On science and technology, we will launch a new fund to support technological development in Muslim-majority countries, and to help transfer ideas to the marketplace so they can create jobs. We will open centres of scientific excellence in Africa, the Middle East and Southeast Asia, and appoint new Science Envoys to collaborate on programmes that develop new sources of energy, create green jobs, digitise records, clean water, and grow new crops. And today I am announcing a new global effort with the Organisation of the Islamic Conference to eradicate polio. And we will also expand partnerships with Muslim communities to promote child and maternal health.



All these things must be done in partnership. Americans are ready to join with citizens and governments; community organisations, religious leaders, and businesses in Muslim communities around the world to help our people pursue a better life.



The issues that I have described will not be easy to address. But we have a responsibility to join together on behalf of the world we seek - a world where extremists no longer threaten our people, and American troops have come home; a world where Israelis and Palestinians are each secure in a state of their own, and nuclear energy is used for peaceful purposes; a world where governments serve their citizens, and the rights of all God's children are respected. Those are mutual interests.



That is the world we seek. But we can only achieve it together. I know there are many, Muslim and non-Muslim, who question whether we can forge this new beginning. Some are eager to stoke the flames of division, and to stand in the way of progress. Some suggest that it isn't worth the effort that we are fated to disagree, and civilisations are doomed to clash. Many more are simply sceptical that real change can occur. There is so much fear, so much mistrust. But if we choose to be bound by the past, we will never move forward. And I want to particularly say this to young people of every faith, in every country, you, more than anyone, have the ability to remake this world. All of us share this world for but a brief moment in time.

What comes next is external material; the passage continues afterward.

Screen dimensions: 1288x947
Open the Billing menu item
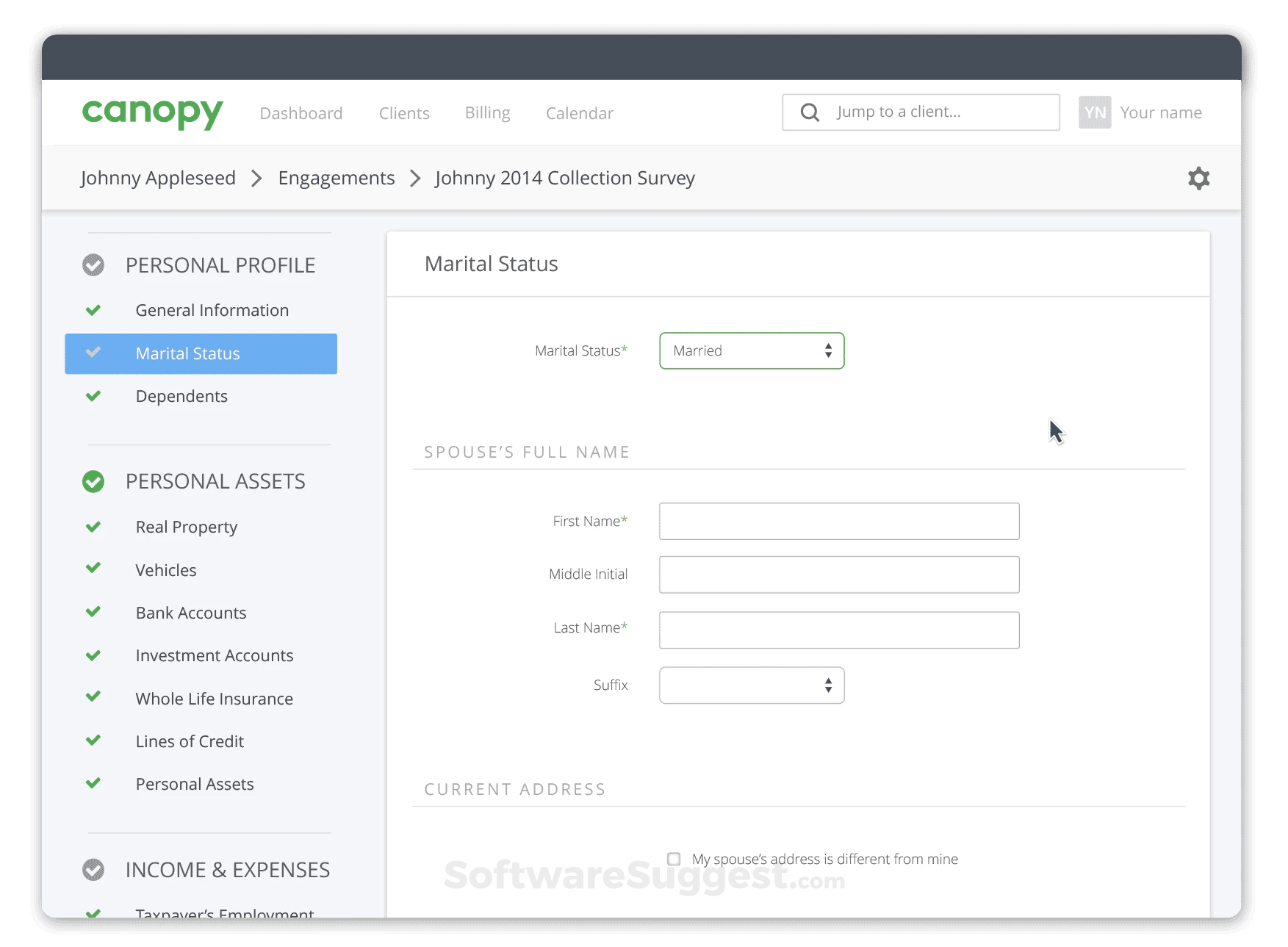click(x=487, y=112)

The question is whether we spend that time focused on what pushes us apart, or whether we commit ourselves to an effort, a sustained effort, to find common ground, to focus on the future we seek for our children, and to respect the dignity of all human beings.

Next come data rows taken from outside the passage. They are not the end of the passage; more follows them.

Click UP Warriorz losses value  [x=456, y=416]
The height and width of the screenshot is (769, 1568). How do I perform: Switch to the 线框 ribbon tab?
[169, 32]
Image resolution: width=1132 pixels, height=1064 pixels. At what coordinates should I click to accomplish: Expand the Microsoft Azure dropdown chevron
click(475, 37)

It is easier to start wars than to end them. It is easier to blame others than to look inward; to see what is different about someone than to find the things we share. But we should choose the right path, not just the easy path. There is also one rule that lies at the heart of every religion that we do unto others as we would have them do unto us. This truth transcends nations and peoples a belief that isn't new; that isn't black or white or brown; that isn't Christian, or Muslim or Jew. It's a belief that pulsed in the cradle of civilisation, and that still beats in the heart of billions. It's a faith in other people, and it's what brought me here today.



We have the power to make the world we seek, but only if we have the courage to make a new beginning, keeping in mind what has been written.



The Holy Quran tells us, "O mankind! We have created you male and a female; and we have made you into nations and tribes so that you may know one another." The Talmud tells us: "The whole of the Torah is for the purpose of promoting peace."

The Holy Bible tells us, "Blessed are the peacemakers, for they shall be called sons of God." The people of the world can live together in peace. We know that is God's vision. Now, that must be our work here on Earth.



Thank you and may God's peace be upon you.